* [SOURCE]:
________________
[arin-discuss] ARIN billing practice

Owen DeLong owen at delong.com
Mon Sep 21 15:15:04 EDT 2009

What about a policy that covers the situation of repeated receipt and
reclamation? For example:

1.	Standard process applies the first time you get address space
	as it does today.

2.	You return the space or fail to pay your bill.

3.	You come back for a second round of addresses on a new "initial"
	application. Based on your history, you are expected to front a deposit
	for your next two years renewal as well, 50% of which is refundable
	if you return your space at the end of the first year. (In other words,
	you pay 3 years up front, if you only use 1, you get 1 back, costs you
	two.)  If you use for more than a year, the deposit is forfeit, but,  
you don't
	owe fees until you begin your fourth year of utilization.

4.	You return the space, get your one year refund, and subsequently
	apply for a 3rd round of addressing on yet another new application.

5.	This time, you're still charged on the 3-year deposit basis, but,  
it is
	completely non-refundable.



On Sep 21, 2009, at 7:30 AM, Schiller, Heather A (HeatherSkanks) wrote:

> I was reading Chris Morrow's comment on Nanog - about spammers..
> "The end of the discussion was along the lines of: "Yes, we know this
> guy is bad news, but he always comes to us with the proper paperwork  
> and
> numbers, there's nothing in the current policy set to deny him address
> resources. Happily though he never pays his bill after the first 12
> months so we just reclaim whatever resources are allocated  
> then."  (yes,
> comments about more address space ending up on BL's were made, and  
> that
> he probably doesn't pay because after the first 3 months the address
> space is 'worthless' to him...)"
________________
* [GIVEN INSTRUCTION]: Rewrite the part of the post that begins at the words "What about a" and stops after "pay your bill.", switching "bill" to "invoice". Work only from the post above.
________________
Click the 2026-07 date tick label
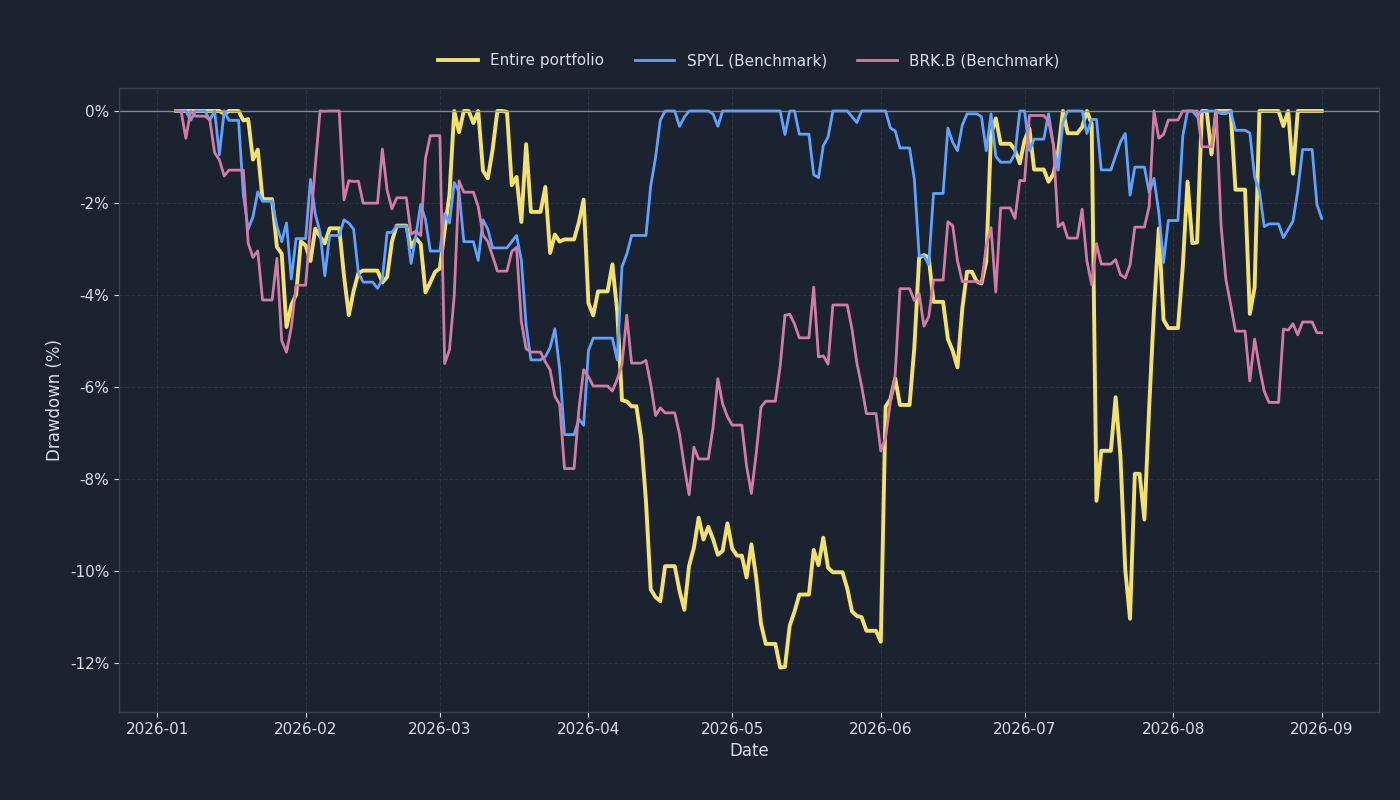 [1025, 728]
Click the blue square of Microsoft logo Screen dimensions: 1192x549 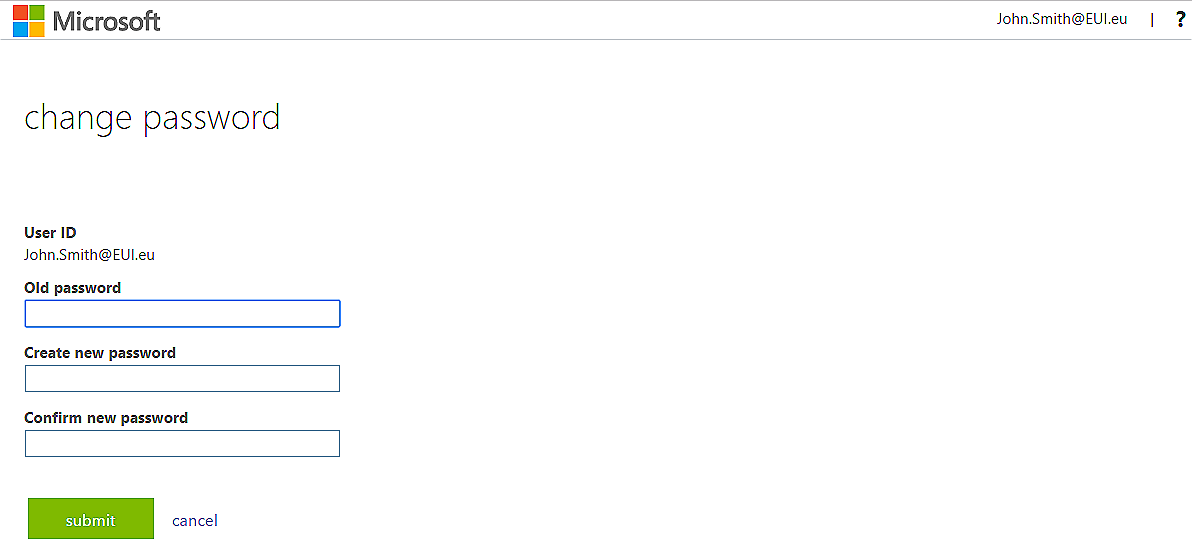tap(20, 29)
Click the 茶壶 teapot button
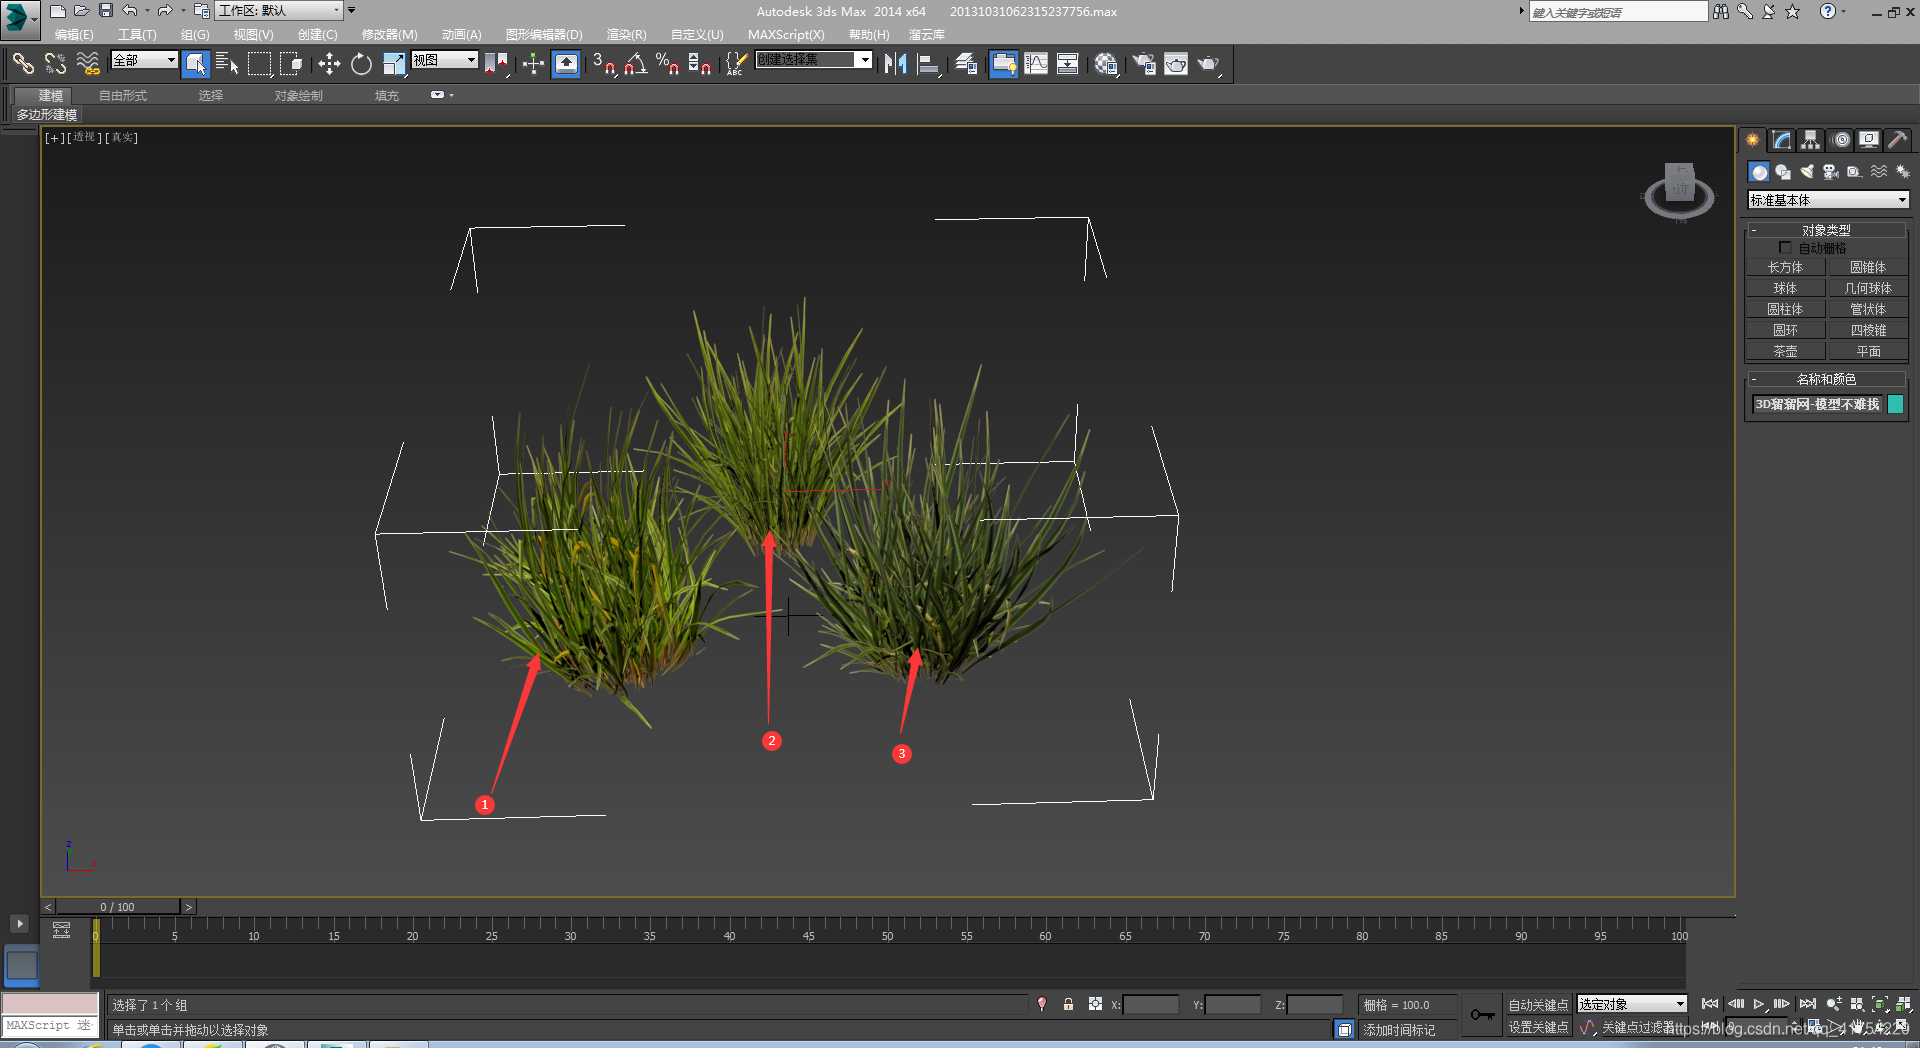1920x1048 pixels. click(x=1785, y=351)
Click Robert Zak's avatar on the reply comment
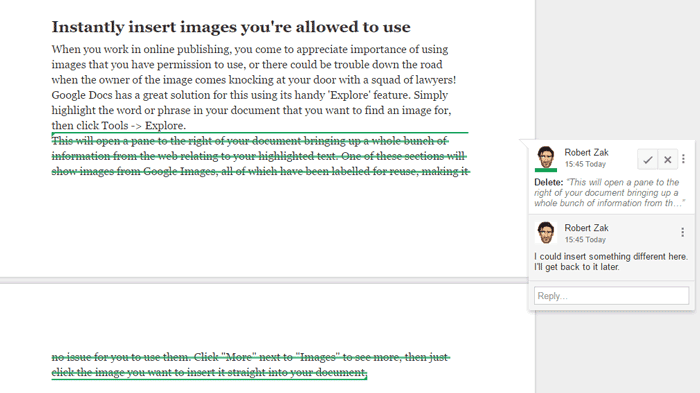Viewport: 700px width, 393px height. click(x=546, y=232)
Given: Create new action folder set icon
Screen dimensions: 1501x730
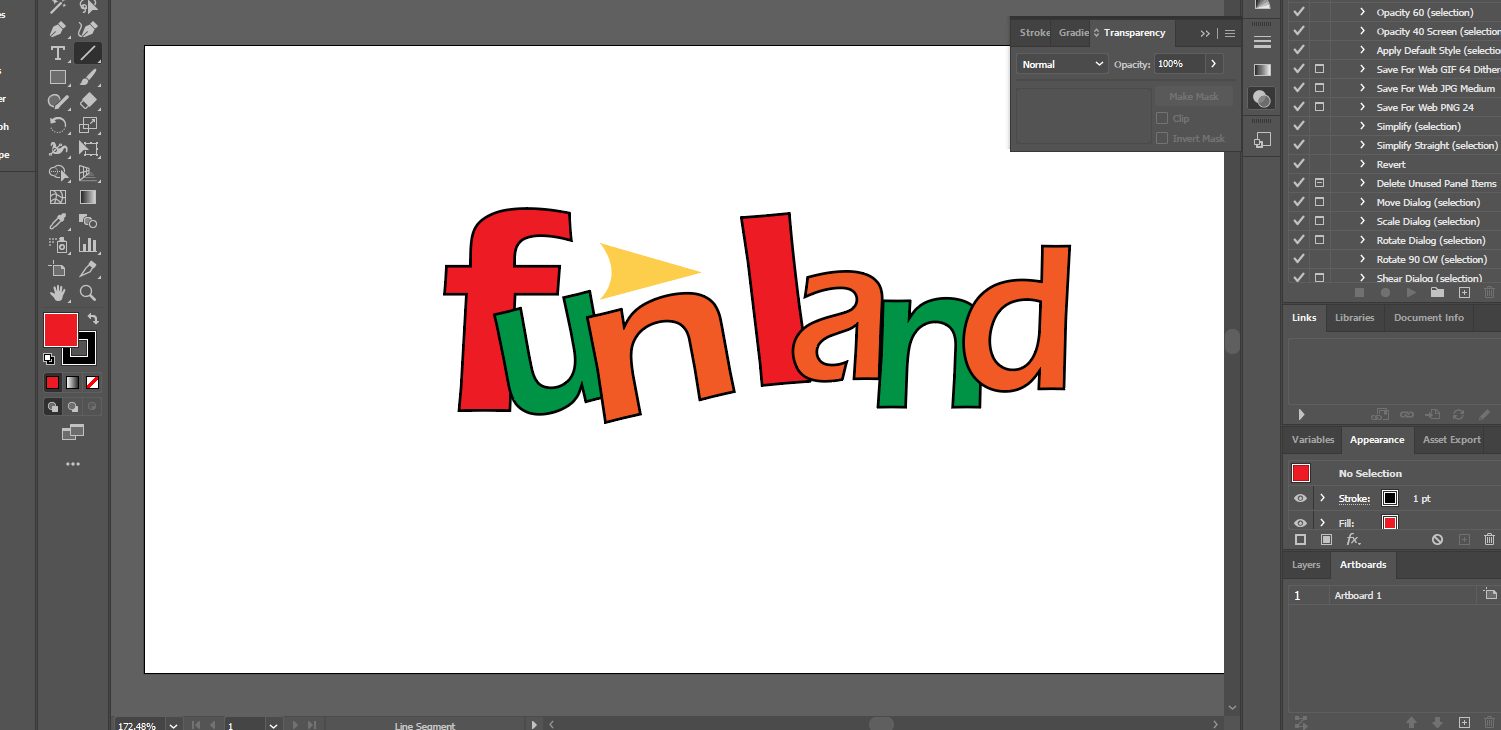Looking at the screenshot, I should [x=1437, y=293].
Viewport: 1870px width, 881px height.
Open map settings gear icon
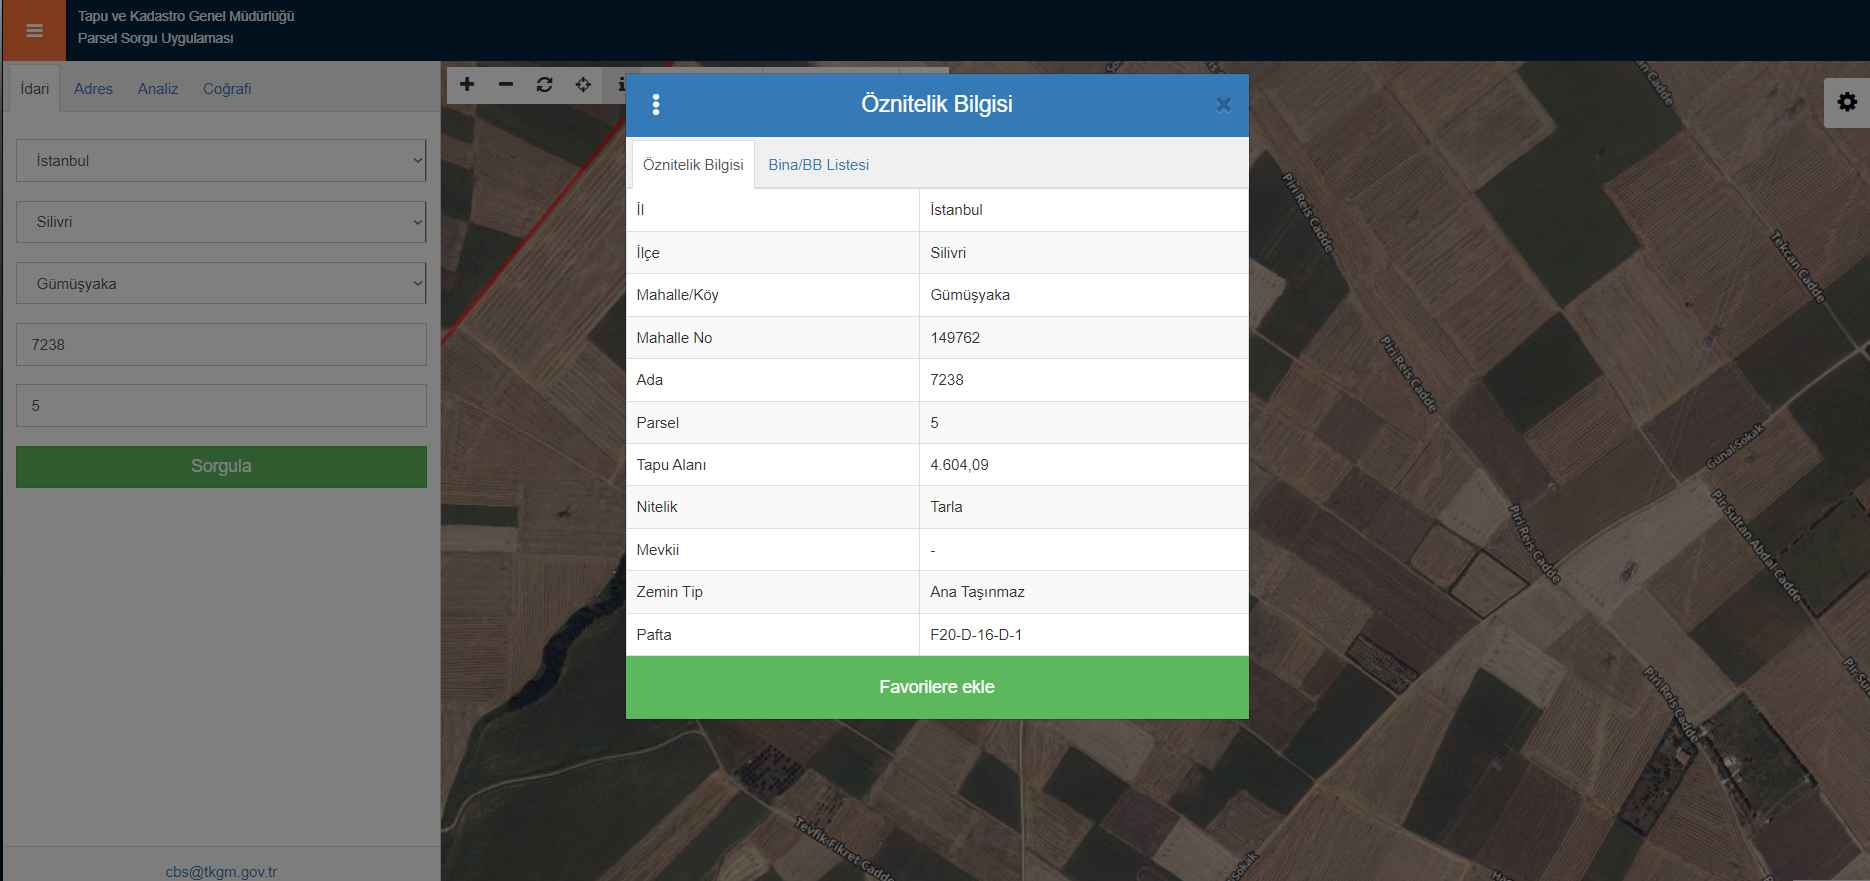[x=1846, y=102]
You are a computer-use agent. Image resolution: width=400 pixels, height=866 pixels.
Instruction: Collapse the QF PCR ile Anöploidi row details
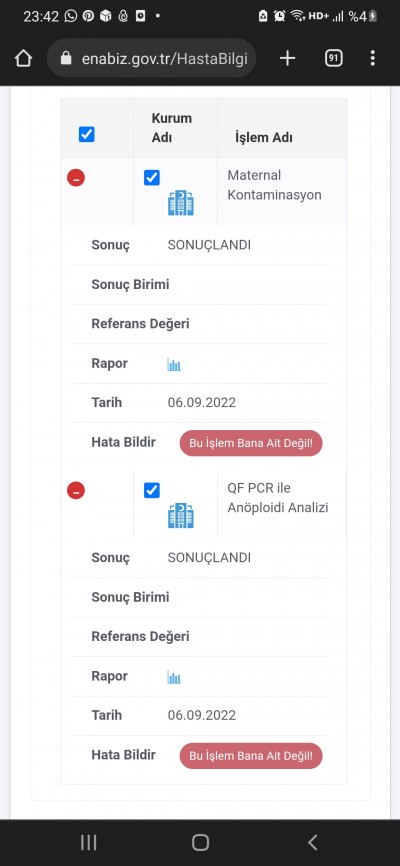pyautogui.click(x=76, y=490)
________________
* [FINISHED EXERCISE]:
What about a policy that covers the situation of repeated receipt and
reclamation? For example:

1.	Standard process applies the first time you get address space
	as it does today.

2.	You return the space or fail to pay your invoice.